• _Texte fourni_

Cela dit, la volonté réitérée par l'Acte Unique d'aller dans le sens d'un élargissement effectif du marché n'est peut-être pas séparable de ce à quoi on assiste, ces dernières années, dans le monde de la finance internationale : à cette inflation spéculative, à ces fusions et concentrations, rachats ou ventes d'entreprises ou morceaux d'entreprises.

La crise du monde impérialiste, qui s'exprime entre autres par ces « booms » et « krachs » boursiers, par cette folie spéculative qui jusqu'à présent continue à enrichir grassement certains, engendre de toute évidence une recomposition du capital financier. Vers une internationalisation et une concentration toujours plus grandes qui s'accomodent de plus en plus mal de toutes les barrières à la circulation des marchandises ou des capitaux. Et la relance récente, par l'Acte Unique, de l'unification marchande et financière de l'Europe n'est probablement pas étrangère aux flambées de spéculations financières.

Les frontieres, encore plus anachroniques a l'heure des « big bang » financiers

Alors oui, l'Europe impérialiste - y inclus les investissements industriels et financiers, et profits colossaux des trusts américains ! - craque dans ses frontières. Les bourgeoisies européennes en sont encore, comme des forteresses moyenâgeuses, à se protéger avec des ponts-levis, des TVA, des « normes », des réglements tâtillons, alors que les supersoniques de la finance volent au-dessus de leurs têtes... avec leurs propres capitaux d'ailleurs ! Il y a longtemps déjà que le capital s'est internationalisé, que les capitaux d'un pays savent s'investir à l'autre bout du monde. La reconstruction d'après-guerre, dans les années 1950, s'est faite sur la base de la mondialisation des capitaux, du développement sans précédent des « multinationales », surtout américaines il est vrai. Depuis le début des années 1970, la crise n'a fait qu'accélérer ces transferts de capitaux d'un pays à l'autre, ces rachats en tous sens, d'entreprises françaises par des capitaux allemands, d'entreprises américaines par des capitaux européens, ou inversement. Au point que le dernier numéro d' Expansion, un journal économique français, peut faire du spectaculaire mais vraisemblable en titrant, à propos des trusts Siemens, Generali, Unilever ou Matsushita : « ils peuvent acheter la France » .

Alors la bourgeoisie mondiale, et européenne en particulier, est empêtrée dans ses problèmes. Elle n'a plus le ressort de se débarrasser de sa vieille peau.

• _Données fournies_
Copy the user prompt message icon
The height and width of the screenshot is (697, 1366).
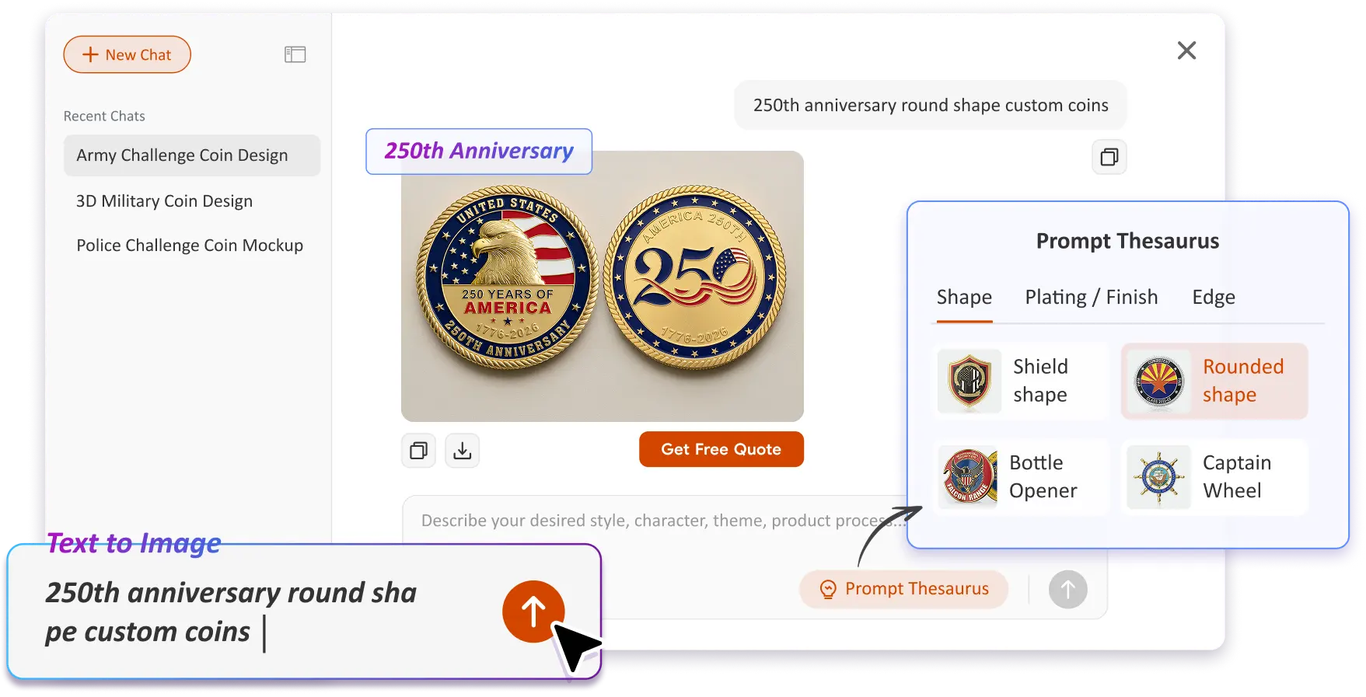1109,157
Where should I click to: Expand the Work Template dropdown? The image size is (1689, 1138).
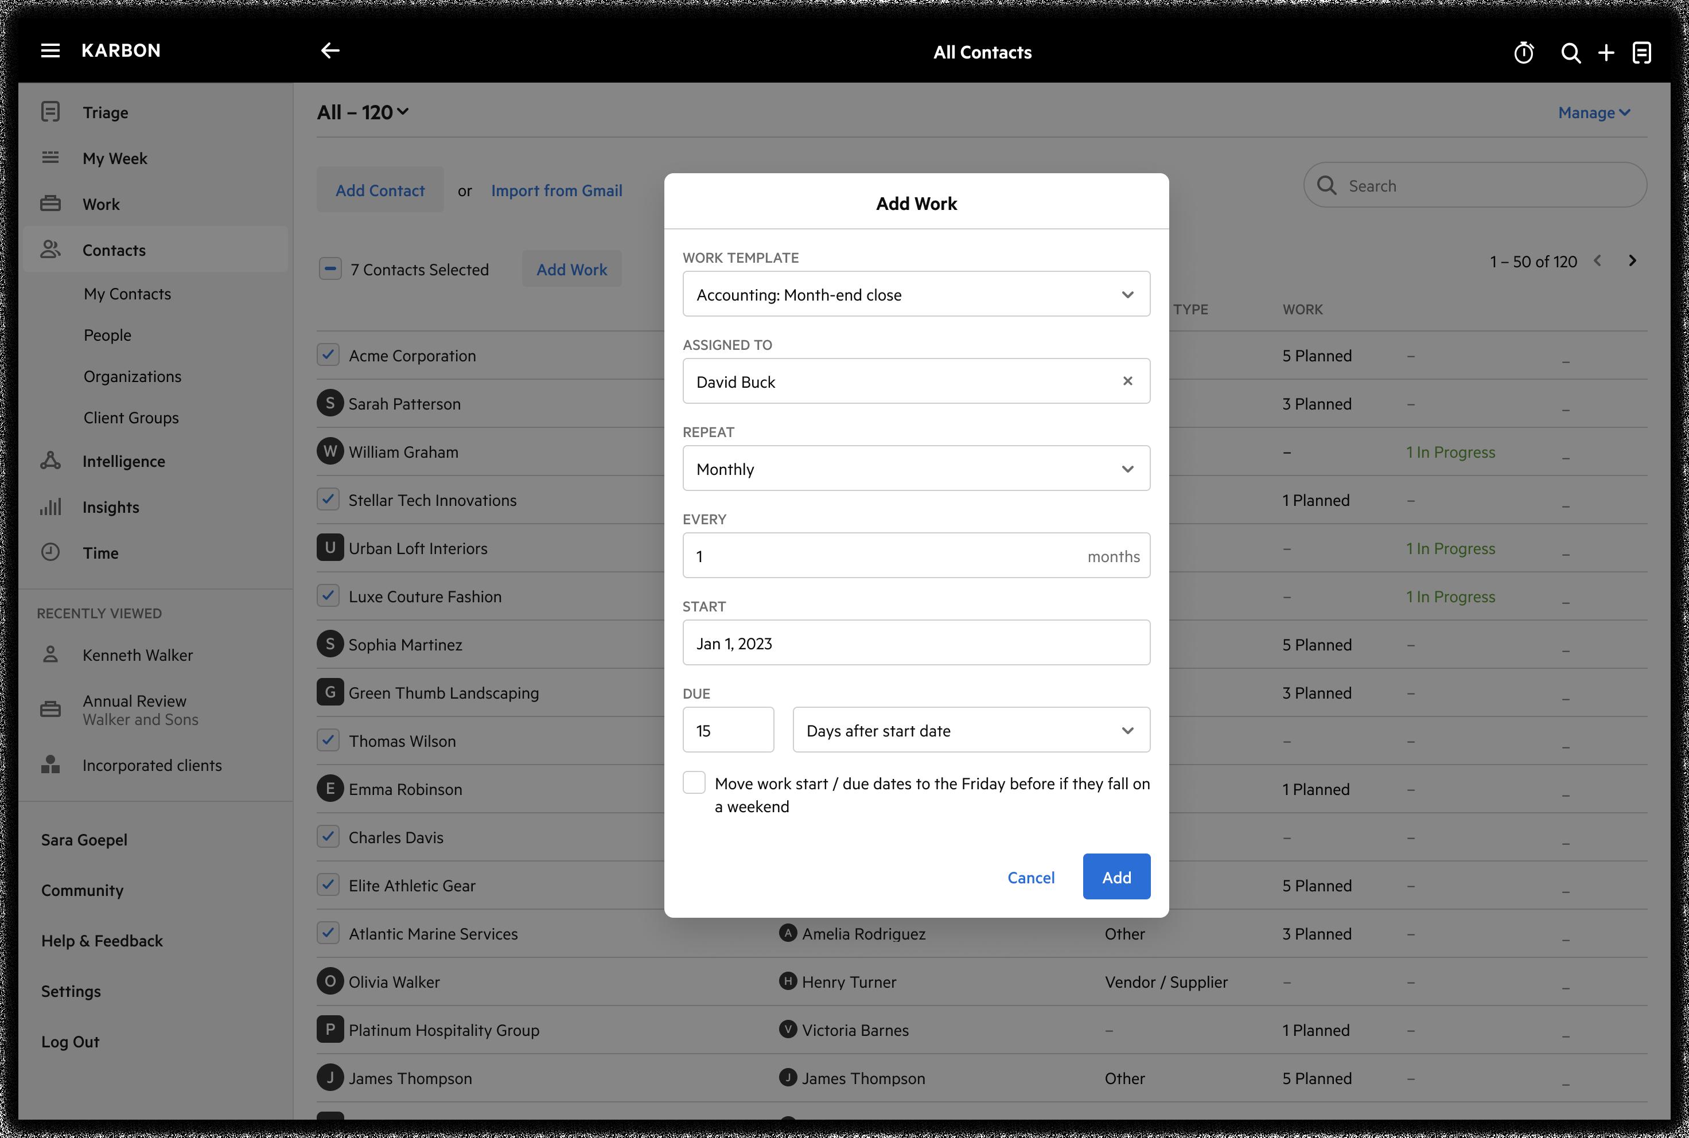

• _Consigne A_
Réécrivez le passage du texte sur l'Acte unique et la finance internationale qui commence aux mots « Cela dit, la » et s'achève après « ou morceaux d'entreprises. », en remplaçant « inflation spéculative » par « bulle spéculative ».
• _Consigne B_
Prolongez le texte sur l'Acte unique et la finance internationale à la suite de sa dernière phrase.

• _Résultat attendu A_
Cela dit, la volonté réitérée par l'Acte Unique d'aller dans le sens d'un élargissement effectif du marché n'est peut-être pas séparable de ce à quoi on assiste, ces dernières années, dans le monde de la finance internationale : à cette bulle spéculative, à ces fusions et concentrations, rachats ou ventes d'entreprises ou morceaux d'entreprises.

• _Résultat attendu B_
Il y a un siècle et demi, la jeune bourgeoisie nord-américaine était encore capable de faire du neuf et de réaliser ses États-Unis d'Amérique. Par quelques guerres, il est vrai. Mais lorsque les fonctionnaires de la CEE parlent aujourd'hui de s'inspirer de l'exemple américain, c'est seulement pour marchander leurs taux de TVA. Ils font remarquer qu'aux USA les divers États n'ont pas les mêmes taux de TVA, mais cela fonctionne du moment que l'écart des taux n'est pas trop grand d'un bout du pays à l'autre, et ne dépasse pas 5 % entre deux États ayant une frontière commune ! Ou alors c'est pour faire bénéficier l'Europe de l'expérience américaine dans la suppression des réglementations limitant les trafics inter-États des transporteurs routiers : problème délicat pour l'Europe aussi, où les gros industriels ou sociétés de commerce attendent d'un marché libre des transports quelques abaissements de prix par la concurrence et la concentration, alors que les compagnies de transport, craignent déjà la perte de marchés protégés. Il est vrai que l'exemple américain en ce domaine est parlant : alors que les États-Unis ont plus d'un siècle et demi d'âge, la suppression des barrières entre États pour les transports routiers ne date que de... 1980. L'Amérique a aussi ses calculs d'apothicaires.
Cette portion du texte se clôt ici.